München – Es ist erst ein paar Tage her, da prägte Hubert Aiwanger in der Diskussion um Billigfleisch ein besonders schönes Bild. Der Büromensch auf dem Vegan-Trip könne ja mit Gemüse über die Runden kommen. Nicht aber der Bauarbeiter. „Wenn der nur einmal die Woche Fleisch kriegt und nur Salat, fällt er am dritten Tag vom Gerüst runter“, sinnierte der Wirtschaftsminister. Kurz darauf forderte ein veganer Kraftsportler den FW-Chef zum Armdrücken heraus.

Es ist nicht verbürgt, wie sich Aiwanger* in den vergangenen Tagen ernährt hat. Aber für einen veritablen Absturz hat es gereicht.
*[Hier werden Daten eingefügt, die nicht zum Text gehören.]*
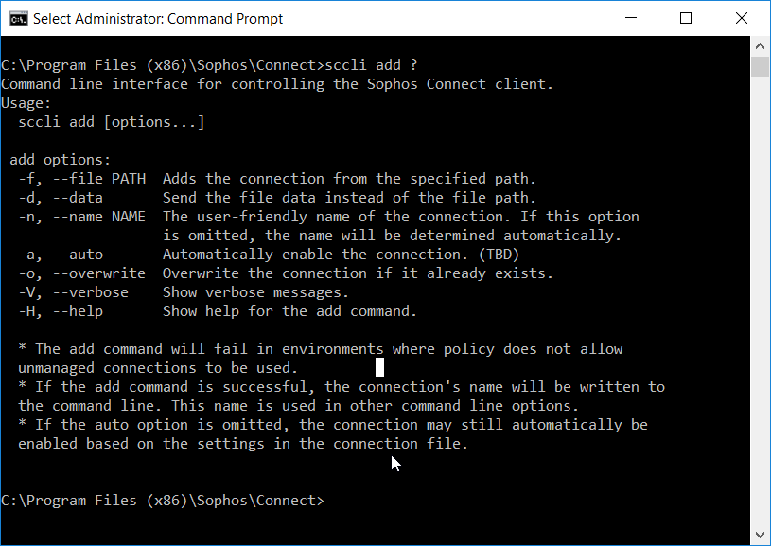
Task: Click the close window icon
Action: (x=741, y=18)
In der jüngsten „Bayerntrend“-Umfrage von Infratest dimap für das BR-Magazin „Kontrovers“ kommen die Freien Wähler in der Sonntagsfrage nur noch auf fünf Prozent – drei Prozentpunkte weniger als Ende Mai und sogar 6,6 Punkte weniger als bei der Landtagswahl 2018. Damit kämpft der kleine Regierungspartner plötzlich um die Zukunft im Parlament. Innerhalb der Partei dürfte das zu nervösen Debatten über den richtigen Kurs führen. Und auch in der Koalition könnte es ungemütlich werden. „Jetzt drohen unruhige Zeiten“, sagt ein hochrangiger CSU-Minister.

„Die Freien Wähler sind im Dilemma“, sagt auch Andreas Bachmann, der als Redaktionsleiter von „Kontrovers“ Auftraggeber der Studie ist. „Sie müssen sich von der CSU abgrenzen, ohne dass es nach Zwist aussieht. Dass der den Freien Wählern nichts nützt, haben die vergangenen Wochen gezeigt.“ Mehrfach hatte Aiwanger versucht, Söder zu rascheren Corona-Lockerungen zu drängen. „Bürgerliche Wähler mögen keinen Parteienstreit“, sagt Bachmann.
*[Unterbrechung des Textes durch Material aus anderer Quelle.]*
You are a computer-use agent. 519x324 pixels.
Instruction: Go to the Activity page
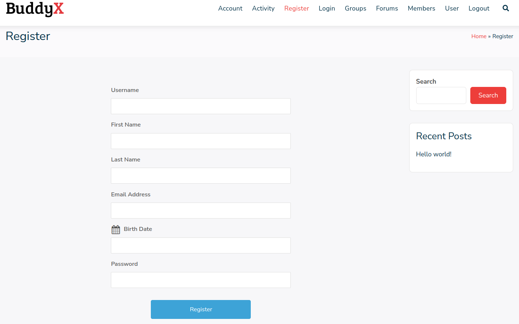pyautogui.click(x=263, y=8)
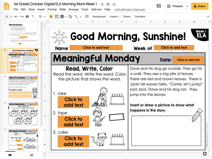Image resolution: width=212 pixels, height=159 pixels.
Task: Activate the Select arrow tool
Action: (x=51, y=16)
Söder haben die Differenzen wenig anhaben können. Noch immer erfreut sich der Ministerpräsident außerordentlich großer Beliebtheit: 87 Prozent sind mit ihm zufrieden – drei Prozentpunkte weniger als im Mai. Interessant ist die Frage nach der Kanzlerkandidatur: Hier überrascht weniger, dass 77 Prozent der Befragten Söder für einen guten Kandidaten halten. Interessant ist eher, wie schlecht die CDU-Bewerber in Bayern abschneiden: Friedrich Merz kommt immerhin auf 27 Prozent Zustimmung. Aber Armin Laschet halten nur elf Prozent für einen guten Kandidaten, damit liegt er hinter Außenseiter Norbert Röttgen (18).

Bemerkenswert ist auch, dass die Bayern ihren Ministerpräsidenten in der Mehrheit eher ungern in Berlin sähen. 56 Prozent wollen ihn lieber in München, nur 34 Prozent als Kanzlerkandidat. Unter den CSU-Anhängern ist der Verhältnis 52 zu 43, bei den Grünen sogar 63 zu 26.
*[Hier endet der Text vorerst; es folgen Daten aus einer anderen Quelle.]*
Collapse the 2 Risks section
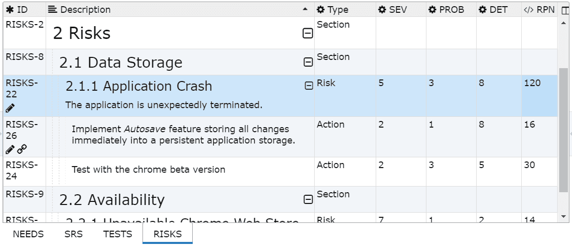 (308, 34)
Insgesamt profitiert die CSU weiterhin massiv vom Krisenmanagement der Staatsregierung. Bei der Sonntagsfrage kommt sie auf 49 Prozent (+1) – das wäre eine absolute Mehrheit. Auch die Grünen legen einen Punkt auf 20 Prozent zu. „Die Grünen haben sich früh um das Thema Kinderbetreuung und Familie gekümmert, während andere Parteien vor allem Lockerungen für die Gastronomie oder die Wirtschaft im Blick hatten. Das macht sich bezahlt“, sagt Bachmann. Auch die Grünen-Vorsitzende Eva Lettenbauer fühlt sich bestätigt: „Damit die Corona-Krise nicht zu einer verlorenen Zeit für junge Menschen wird, muss sich noch einiges tun.“

Bei den anderen Parteien gab es recht große Bewegungen: Die im Landtag völlig zerstrittene AfD kann in der Umfrage zwei Prozentpunkte auf sieben Prozent zulegen. Die SPD rutschte dagegen wieder auf ihr historisches Tief (7, -2). Kurios: Bei der Frage nach der Coronapolitik der Staatsregierung antworteten 100 Prozent der SPD-Anhänger, sie seien zufrieden. Unter CSU-Anhängern waren es „nur“ 95 Prozent.

Nicht in den Landtag kämen heute FDP und Linke mit je drei Prozent.